» **EXERCISE AIM**:
Lay out the rows below as a Markdown table with the columns Number and Row. Begin with the row containing "Вход (3, 70)", continue through the row containing "В корзину (5, 194)", and leave out any blank lines.

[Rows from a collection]
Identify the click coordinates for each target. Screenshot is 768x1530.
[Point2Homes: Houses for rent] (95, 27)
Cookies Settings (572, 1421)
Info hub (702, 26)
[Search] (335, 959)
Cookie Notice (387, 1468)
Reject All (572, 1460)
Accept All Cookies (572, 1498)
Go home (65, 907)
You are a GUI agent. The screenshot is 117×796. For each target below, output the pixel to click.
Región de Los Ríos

--

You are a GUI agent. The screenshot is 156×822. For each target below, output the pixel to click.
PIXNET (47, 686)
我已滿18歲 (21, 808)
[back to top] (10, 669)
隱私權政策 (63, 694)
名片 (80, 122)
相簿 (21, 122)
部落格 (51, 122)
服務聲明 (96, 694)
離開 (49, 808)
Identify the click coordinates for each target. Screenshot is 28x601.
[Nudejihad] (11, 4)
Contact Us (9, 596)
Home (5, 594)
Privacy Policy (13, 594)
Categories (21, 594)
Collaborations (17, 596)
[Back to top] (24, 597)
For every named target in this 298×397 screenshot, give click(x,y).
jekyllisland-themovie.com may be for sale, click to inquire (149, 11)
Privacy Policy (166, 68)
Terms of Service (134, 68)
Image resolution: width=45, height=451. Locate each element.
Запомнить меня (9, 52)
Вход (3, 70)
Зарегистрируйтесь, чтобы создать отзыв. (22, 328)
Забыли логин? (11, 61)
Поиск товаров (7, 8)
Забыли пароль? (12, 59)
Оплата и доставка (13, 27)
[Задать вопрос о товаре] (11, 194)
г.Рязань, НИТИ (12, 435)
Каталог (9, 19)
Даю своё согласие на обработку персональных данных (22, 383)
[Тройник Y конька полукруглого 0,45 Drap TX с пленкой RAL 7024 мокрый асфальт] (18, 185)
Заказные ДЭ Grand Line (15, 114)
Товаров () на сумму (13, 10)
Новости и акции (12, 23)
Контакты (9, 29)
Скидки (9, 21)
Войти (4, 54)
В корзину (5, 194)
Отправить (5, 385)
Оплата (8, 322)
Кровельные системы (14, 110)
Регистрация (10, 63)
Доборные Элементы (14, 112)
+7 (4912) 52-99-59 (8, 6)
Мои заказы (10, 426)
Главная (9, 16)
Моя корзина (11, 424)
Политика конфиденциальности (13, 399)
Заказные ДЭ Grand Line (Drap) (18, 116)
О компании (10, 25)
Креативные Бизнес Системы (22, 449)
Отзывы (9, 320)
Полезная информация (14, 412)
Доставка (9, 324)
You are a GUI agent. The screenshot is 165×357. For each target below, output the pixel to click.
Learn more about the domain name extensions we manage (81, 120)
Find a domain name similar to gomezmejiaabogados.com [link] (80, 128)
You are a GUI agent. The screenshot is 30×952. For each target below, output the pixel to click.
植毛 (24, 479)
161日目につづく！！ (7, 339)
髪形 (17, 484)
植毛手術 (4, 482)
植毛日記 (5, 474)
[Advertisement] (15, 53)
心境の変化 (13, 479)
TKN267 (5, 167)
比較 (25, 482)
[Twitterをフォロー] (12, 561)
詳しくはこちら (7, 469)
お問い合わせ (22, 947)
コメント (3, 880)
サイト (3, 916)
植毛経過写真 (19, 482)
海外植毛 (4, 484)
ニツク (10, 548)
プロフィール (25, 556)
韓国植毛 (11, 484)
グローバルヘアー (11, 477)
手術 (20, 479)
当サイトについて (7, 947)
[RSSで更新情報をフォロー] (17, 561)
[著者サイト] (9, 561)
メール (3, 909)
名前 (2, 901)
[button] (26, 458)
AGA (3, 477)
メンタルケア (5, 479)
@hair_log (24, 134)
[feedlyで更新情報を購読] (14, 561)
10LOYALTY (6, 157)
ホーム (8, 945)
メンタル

» **CORRECT ANSWER**:
| Number | Row |
|---|---|
| 1 | Вход (3, 70) |
| 2 | Зарегистрируйтесь, чтобы создать отзыв. (22, 328) |
| 3 | Забыли логин? (11, 61) |
| 4 | Поиск товаров (7, 8) |
| 5 | Забыли пароль? (12, 59) |
| 6 | Оплата и доставка (13, 27) |
| 7 | [Задать вопрос о товаре] (11, 194) |
| 8 | г.Рязань, НИТИ (12, 435) |
| 9 | Каталог (9, 19) |
| 10 | Даю своё согласие на обработку персональных данных (22, 383) |
| 11 | [Тройник Y конька полукруглого 0,45 Drap TX с пленкой RAL 7024 мокрый асфальт] (18, 185) |
| 12 | Заказные ДЭ Grand Line (15, 114) |
| 13 | Товаров () на сумму (13, 10) |
| 14 | Новости и акции (12, 23) |
| 15 | Контакты (9, 29) |
| 16 | Скидки (9, 21) |
| 17 | Войти (4, 54) |
| 18 | В корзину (5, 194) |